Lately, I haven’t had time to watch The O’Reilly Factor or any other shows on Fox News (not even the “Hannity & What’s His Name Show”). But the last time I watched Bill’s show he touched on one of my biggest concerns; namely, that defamation of character has replaced free speech as the principal way of resolving problems in America.
Unsurprisingly, I have a few examples I wish to share:
*Last summer, I ran a column about racial epithets. In the column, I defended a black friend whose dad was called a “coon” by a mutual friend. Shortly thereafter, a group of Minnesota students started an anti-Mike Adams internet group (on http://www.FaceBook.com), which, among other things, accused me of calling blacks “coons.” (Thankfully, some other Minnesota students started the “Mike Adams, the Real American Hero” group on Face Book, in part as a protest of the defamation).
Problem: You don’t like hearing a conservative decry racism.
Solution: Accuse him of racism.
*Last semester, a student did poorly in my class. He was one of the few students who did not do well as I had a wonderful semester with as great a bunch of kids as I’ve had in my career. But this one unhappy kid decided that the way to protest his grade was to log on to http://www.RateMyProfessors.com – I call it “Rape My Professors Dot Com” – and write a fictitious story about why did so poorly.

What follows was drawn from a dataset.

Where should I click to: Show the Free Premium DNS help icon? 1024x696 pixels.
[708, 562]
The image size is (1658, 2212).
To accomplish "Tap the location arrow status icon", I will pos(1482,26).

In a widely read public forum he wrote in great detail about how he did well on all of his tests. But, according to the poor victim, an unethical Dr. Adams graded him solely on personal factors. He also wrote publicly that I lied on my syllabus (by claiming that I did not take absences directly into account in factoring grades).
But there was one small problem. The kid never showed up to get any of his test grades. Therefore, he had no idea that his grade was simply the objectively computed average of all three test grades.
Problem: You do poorly in a class.
Solution: Log on to the internet and accuse the professor (by name) of a breach of ethics.
*Last spring, I offended some trans-gendered persons with a column called “The Old Rugged Cross Dresser.” Several of these fine citizens went to an internet chat room and concocted a tale about an extra-marital affair I’d had with some woman who presumably never had a sex change.
Of course, that story wasn’t true. The only extramarital affairs I’ve had were with Jessica Simpson, Anna Kournikova, and Jennifer Love Hewitt (simultaneously). And those didn’t count because I was only dreaming.
Problem: You don’t know the whereabouts of your penis.
Solution: Falsely claim knowledge of the whereabouts of someone else’s penis.